I get a second row gridding, the others are right behind me. This seasons starts are far quicker, as in the organisers don't have you hanging about. The first key words I hear are 'you'll get the whistle in 15 seconds'. No countdown or anything fancy like that. Whistle, tear off, second foot in and hustle for the corner just metres away. It's a very tight corner that won't be used for the rest of the race, give absolutely no quarter here. Off down the only straight, a baked hard affair that you have to go hard on, your bike bounces about, but it won't break. You then hit the first climb, nice it is and topped by a bend with a hurdle thrown in. From now on we'll go up and down, straights or 'the' straight will give way to tight turns, 180's, steps and wicked off camber twisty descents.
About a third into the first lap Miles passes me, and a glance back lets me know Kevin isn't far behind. When this happens to me in a race I have to assess. Are they strong today or am I weak? are they simply being hot headed? Whatever you don't panic. Miles soon fades and I regain the LBRCC lead, Kevin however is staying at a relatively consistent distance behind. I've assessed and decided how I'll race. It's going to be about getting it right at every twist and turn. And I'll tempo up every little climb. Only the short bumpy straight and short tarmac section before the loamy climb will get my full attention. After two laps my plan has worked, the only thing I need to check on is Darren's race as he's gone past Kevin and is now the closest LBRCC rider to me. However Darren will have to do the chasing. And to make he's life harder the course is drying and my lines are getting better each lap.
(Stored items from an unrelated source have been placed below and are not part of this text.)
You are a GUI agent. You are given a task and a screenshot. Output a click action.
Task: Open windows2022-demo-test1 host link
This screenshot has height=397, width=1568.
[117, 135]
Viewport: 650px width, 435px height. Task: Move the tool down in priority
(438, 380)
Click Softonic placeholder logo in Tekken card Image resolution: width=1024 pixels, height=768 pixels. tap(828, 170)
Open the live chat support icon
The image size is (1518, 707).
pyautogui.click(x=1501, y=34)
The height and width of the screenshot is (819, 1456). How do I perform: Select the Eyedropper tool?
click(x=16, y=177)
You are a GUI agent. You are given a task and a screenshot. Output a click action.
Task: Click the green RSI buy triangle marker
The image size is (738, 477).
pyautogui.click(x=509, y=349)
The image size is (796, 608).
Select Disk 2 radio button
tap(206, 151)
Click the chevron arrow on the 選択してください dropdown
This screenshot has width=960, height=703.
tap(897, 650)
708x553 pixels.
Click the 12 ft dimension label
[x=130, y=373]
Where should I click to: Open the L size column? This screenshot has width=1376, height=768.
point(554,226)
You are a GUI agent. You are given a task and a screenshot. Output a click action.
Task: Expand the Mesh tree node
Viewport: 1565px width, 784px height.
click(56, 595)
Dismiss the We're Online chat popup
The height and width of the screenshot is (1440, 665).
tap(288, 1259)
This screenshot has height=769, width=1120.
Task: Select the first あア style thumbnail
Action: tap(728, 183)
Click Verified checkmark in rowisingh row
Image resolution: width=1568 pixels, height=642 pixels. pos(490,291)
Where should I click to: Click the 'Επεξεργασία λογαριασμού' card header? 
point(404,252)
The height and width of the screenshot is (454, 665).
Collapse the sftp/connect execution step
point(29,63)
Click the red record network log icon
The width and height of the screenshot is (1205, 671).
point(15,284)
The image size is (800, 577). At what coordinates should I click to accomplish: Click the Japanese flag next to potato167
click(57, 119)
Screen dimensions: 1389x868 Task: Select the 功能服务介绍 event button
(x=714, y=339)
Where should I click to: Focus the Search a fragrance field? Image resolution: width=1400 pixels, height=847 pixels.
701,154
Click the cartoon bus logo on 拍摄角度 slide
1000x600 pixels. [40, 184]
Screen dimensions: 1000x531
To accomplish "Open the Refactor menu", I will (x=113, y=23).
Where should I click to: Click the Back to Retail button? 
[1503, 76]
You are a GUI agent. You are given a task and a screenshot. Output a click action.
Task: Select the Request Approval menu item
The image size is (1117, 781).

|Steady on the climb, coached by Keith!|
I manage to keep the LBRCC lead. And soon the Rainbow jersey passes me to mark the dying seconds of the race. I go under the chequered flag feeling chuffed. Darren, Kevin, Steve and Miles come in. Darren is going to gunning for me next week.
So to seniors. Ross and Mitchell are head to head. With nowhere on this course for Mitchell to stretch his legs he is going to have a hard time keeping up with Ross, whom for 2015 it's been all about the hills. During the course of the early laps they stay fairly close to each other, but then the constant ascending takes it's toll. Ross opens up and Mitchell starts to labour, he's track style position not looking at home on the grassy slopes. It stays at about 30 seconds +/- a few. Then to my surprise Mitchell is back on Ross's wheel. It's clear though that Ross has slowed, and in fact looks in trouble. Mitchell passes and Ross actually seizes with cramp. Race on!. They disappear and we wait to see who comes out of the tree line first, it's Ross. Ross has recovered and Mitchell can't produce another effort. Ross takes LBRCC honours.
A good finish to the days racing for the LBRCC riders. So everyone pack up and go home.